West Point eye exam

West Point eye exam
Mark off fourteen feet and give it a try. (Source: daveoratox via flickr.com under Creative Commons license)

While researching for an article on George Armstrong Custer, I ran across this mention of the eye examination the cadets had to pass if they wanted to attend the West Point Military Academy.

“Visual acuity was tested by having the aspirant tell whether a dime, held up fourteen feet away, was ‘heads’ or ‘tails.’”1

It didn’t say which dime was used, but there were only three choices available. The Draped Bust was minted from 1796 until 1807. This dime was 0.740 inches or 18.8 mm in diameter. About the size of our current penny.

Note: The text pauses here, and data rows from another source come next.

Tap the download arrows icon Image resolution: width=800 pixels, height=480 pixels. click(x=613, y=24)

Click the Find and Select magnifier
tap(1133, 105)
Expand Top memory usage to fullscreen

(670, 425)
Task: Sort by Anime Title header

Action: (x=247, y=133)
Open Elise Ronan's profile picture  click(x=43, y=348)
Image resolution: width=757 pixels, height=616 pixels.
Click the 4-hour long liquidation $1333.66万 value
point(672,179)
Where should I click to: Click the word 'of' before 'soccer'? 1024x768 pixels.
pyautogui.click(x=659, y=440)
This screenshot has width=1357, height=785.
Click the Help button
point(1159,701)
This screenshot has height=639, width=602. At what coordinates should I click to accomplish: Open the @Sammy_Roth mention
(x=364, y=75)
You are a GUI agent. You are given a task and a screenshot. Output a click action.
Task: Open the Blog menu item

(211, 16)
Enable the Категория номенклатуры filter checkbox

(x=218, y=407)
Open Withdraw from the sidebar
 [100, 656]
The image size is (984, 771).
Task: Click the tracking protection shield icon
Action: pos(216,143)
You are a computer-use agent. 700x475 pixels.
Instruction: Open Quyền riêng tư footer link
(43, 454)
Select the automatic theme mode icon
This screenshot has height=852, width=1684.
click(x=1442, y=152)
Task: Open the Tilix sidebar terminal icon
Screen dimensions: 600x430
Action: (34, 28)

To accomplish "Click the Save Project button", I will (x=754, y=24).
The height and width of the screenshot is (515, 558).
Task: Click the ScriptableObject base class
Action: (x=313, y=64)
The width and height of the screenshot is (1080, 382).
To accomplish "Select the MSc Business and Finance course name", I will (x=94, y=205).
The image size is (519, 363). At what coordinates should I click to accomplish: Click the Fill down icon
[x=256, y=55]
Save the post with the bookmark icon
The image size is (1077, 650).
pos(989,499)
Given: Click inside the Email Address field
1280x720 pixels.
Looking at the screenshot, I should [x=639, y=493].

Draped Bust Dime, introduced 1796. (Source: coincommunity.com)

In 1808 the dime was changed to what’s known as the Capped Bust which was reduced in size to 0.7283 inches or 18.5 mm.

Capped Bust Dime, introduced 1808. (Source: 50eastchurch.com)

Last and perhaps the most likely for Custer’s time was the Seated Liberty minted from 1837-1891. That coin has the same diameter as the dimes we use today: 0.705 inches or 17.91 mm. I doubt if the minor size differences would change the exam results for most people.

Seated Liberty Dime, introduced 1837. (Source: usacoinbook.com)

Being a flatlander I can see for miles, and although my optometrist says I have great eyesight for my age, I flunked the test. How about you?


  1. James L. Morrison, Jr., The Best School in the World: West Point, the Pre-Civil War Years, 1833–1866 (Kent, Ohio: The Kent State University Press, 1986), 65.